WHAT IS EXPECTED: In the listing below, count the lines that contain the string "will", and state that number without further words.

── DATA SUPPLIED ──

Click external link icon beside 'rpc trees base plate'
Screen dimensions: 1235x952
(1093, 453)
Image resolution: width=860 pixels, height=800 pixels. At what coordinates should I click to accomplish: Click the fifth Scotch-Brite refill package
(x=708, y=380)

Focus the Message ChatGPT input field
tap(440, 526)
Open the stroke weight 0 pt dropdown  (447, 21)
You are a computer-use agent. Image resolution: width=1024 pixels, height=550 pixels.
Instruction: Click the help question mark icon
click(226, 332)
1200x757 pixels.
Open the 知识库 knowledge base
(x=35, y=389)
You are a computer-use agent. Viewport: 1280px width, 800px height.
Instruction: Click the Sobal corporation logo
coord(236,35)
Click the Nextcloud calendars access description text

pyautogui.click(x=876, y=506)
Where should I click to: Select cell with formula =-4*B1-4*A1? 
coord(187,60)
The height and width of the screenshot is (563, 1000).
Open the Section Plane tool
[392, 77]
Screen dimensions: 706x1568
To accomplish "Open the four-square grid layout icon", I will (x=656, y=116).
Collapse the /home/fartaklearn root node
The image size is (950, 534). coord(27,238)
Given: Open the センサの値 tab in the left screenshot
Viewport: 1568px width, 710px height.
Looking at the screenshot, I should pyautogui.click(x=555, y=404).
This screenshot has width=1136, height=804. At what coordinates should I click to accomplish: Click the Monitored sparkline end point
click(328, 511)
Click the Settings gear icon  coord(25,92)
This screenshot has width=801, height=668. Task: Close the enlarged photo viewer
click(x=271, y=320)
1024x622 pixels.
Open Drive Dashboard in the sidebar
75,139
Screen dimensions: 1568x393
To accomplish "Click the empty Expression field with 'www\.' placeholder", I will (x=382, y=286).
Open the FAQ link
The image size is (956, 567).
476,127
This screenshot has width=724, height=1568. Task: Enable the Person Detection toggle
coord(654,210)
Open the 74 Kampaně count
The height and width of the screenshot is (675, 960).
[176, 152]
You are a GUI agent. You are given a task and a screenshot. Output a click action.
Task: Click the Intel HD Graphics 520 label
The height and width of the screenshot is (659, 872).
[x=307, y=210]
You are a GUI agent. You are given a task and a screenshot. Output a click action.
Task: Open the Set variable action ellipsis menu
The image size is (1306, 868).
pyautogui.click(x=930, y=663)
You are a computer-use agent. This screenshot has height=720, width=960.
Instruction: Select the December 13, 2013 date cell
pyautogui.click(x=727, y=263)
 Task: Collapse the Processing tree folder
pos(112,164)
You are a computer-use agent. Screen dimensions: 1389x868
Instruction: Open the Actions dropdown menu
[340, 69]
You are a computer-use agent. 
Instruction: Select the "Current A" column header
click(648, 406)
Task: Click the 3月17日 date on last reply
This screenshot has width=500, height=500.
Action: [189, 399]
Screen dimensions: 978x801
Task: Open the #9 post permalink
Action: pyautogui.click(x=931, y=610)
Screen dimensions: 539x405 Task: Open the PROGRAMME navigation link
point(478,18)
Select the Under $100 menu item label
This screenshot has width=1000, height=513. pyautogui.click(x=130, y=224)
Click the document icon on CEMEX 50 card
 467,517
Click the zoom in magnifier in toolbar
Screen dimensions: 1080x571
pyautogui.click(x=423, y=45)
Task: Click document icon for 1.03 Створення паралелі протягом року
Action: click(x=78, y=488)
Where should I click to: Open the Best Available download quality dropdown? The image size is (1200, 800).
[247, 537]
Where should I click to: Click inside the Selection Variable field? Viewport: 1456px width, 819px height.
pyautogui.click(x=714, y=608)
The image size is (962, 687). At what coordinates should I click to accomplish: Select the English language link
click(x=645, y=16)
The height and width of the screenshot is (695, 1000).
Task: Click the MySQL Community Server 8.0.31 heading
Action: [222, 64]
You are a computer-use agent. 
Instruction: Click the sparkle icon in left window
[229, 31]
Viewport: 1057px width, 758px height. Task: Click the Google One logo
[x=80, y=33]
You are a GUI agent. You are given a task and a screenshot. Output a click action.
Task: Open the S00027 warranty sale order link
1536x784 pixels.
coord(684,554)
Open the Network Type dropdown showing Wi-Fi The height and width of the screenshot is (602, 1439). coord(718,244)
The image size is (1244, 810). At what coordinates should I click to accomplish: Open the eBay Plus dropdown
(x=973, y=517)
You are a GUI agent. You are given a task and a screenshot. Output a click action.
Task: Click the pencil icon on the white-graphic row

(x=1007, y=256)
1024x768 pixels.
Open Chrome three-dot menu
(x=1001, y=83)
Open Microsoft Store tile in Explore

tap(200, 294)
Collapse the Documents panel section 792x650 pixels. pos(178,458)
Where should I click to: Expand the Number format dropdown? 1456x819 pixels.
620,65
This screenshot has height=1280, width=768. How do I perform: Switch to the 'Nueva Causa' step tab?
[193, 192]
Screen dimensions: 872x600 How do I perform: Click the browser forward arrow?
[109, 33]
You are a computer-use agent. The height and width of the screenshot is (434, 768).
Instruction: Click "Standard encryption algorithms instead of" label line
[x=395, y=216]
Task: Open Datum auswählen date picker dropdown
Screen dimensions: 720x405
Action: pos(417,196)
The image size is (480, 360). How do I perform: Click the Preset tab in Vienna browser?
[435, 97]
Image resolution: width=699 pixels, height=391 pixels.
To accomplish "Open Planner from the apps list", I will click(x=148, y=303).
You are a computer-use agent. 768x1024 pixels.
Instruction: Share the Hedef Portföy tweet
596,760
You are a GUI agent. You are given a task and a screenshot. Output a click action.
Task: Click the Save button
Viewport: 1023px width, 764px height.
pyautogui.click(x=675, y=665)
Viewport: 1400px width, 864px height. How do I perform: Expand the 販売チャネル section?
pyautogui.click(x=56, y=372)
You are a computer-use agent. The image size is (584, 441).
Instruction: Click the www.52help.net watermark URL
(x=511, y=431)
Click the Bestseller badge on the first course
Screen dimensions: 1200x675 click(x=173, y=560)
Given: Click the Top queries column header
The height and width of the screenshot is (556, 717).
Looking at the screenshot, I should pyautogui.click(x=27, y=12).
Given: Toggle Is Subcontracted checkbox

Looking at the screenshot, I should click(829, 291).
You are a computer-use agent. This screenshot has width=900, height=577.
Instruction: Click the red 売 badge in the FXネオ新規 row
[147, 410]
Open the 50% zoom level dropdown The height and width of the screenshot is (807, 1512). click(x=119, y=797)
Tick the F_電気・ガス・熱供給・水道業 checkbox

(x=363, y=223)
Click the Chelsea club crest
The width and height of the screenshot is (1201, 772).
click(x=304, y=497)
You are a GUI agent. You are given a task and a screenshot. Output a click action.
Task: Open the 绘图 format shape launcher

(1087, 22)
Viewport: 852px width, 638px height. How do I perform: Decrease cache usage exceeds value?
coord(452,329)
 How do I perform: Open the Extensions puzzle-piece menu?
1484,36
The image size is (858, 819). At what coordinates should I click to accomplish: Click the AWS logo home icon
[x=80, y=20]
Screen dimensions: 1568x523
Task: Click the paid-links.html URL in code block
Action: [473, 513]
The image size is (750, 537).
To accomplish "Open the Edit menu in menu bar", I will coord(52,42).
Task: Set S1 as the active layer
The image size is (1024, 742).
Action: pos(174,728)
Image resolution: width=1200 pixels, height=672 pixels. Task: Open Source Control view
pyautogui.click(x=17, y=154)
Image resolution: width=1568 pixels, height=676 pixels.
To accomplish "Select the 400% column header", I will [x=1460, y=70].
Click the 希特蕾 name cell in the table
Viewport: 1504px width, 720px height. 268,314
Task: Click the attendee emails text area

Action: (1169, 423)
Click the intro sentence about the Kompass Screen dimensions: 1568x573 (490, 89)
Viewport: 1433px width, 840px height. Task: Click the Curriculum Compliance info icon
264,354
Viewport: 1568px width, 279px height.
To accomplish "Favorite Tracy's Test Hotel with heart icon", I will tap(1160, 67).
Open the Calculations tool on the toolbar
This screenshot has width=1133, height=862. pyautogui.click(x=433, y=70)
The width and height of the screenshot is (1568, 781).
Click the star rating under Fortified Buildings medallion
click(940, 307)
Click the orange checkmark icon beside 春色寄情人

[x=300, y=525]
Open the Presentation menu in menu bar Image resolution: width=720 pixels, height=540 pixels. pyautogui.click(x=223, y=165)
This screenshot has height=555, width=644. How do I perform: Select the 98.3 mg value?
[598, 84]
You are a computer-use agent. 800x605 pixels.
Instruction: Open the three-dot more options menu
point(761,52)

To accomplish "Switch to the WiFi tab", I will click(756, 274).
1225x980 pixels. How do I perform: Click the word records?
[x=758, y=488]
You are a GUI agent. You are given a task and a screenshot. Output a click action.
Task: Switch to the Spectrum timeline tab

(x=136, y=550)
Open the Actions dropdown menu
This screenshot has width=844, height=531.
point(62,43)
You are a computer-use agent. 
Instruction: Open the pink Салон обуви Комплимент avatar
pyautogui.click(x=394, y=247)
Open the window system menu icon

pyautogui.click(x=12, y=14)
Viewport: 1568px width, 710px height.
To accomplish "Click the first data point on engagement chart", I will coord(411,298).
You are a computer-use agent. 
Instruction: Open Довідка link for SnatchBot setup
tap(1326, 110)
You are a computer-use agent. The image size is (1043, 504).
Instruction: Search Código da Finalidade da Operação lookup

───

TASK OUTPUT: 8